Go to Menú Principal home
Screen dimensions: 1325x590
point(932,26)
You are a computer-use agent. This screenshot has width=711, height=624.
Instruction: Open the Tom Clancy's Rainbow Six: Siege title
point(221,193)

+++++

» REQUIREMENTS:
Can you lay out every line of the items above as a Markdown table with two columns, Row and Line, numbering the lines in order and leaving out any blank ones?

» TASK OUTPUT:
| Row | Line |
|---|---|
| 1 | Go to Menú Principal home |
| 2 | Screen dimensions: 1325x590 |
| 3 | point(932,26) |
| 4 | You are a computer-use agent. This screenshot has width=711, height=624. |
| 5 | Instruction: Open the Tom Clancy's Rainbow Six: Siege title |
| 6 | point(221,193) |